Only the lines from the one containing "You are a GUI" through the end of the data are wanted, reproduced exactly and without pictures.

TASK DATA

^^^^^^^^^^^^^^^^

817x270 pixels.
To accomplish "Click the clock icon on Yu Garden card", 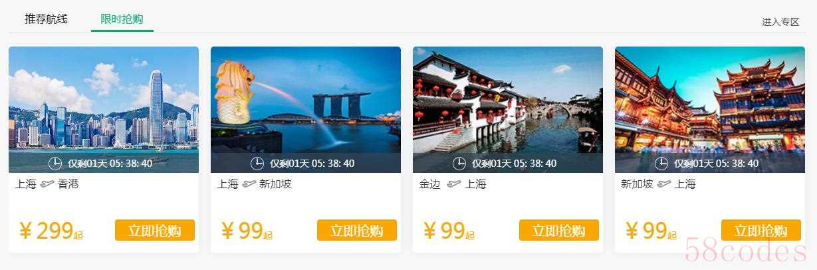I will point(661,164).
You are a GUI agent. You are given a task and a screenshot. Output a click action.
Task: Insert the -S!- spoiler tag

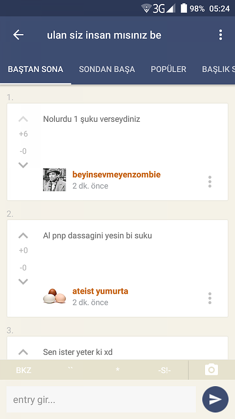165,371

^^^^^^^^^^^^^^^^

TASK SOLUTION
You are a GUI agent. You are given a task and a screenshot. Output a click action.
Task: Insert the -S!- spoiler tag

165,371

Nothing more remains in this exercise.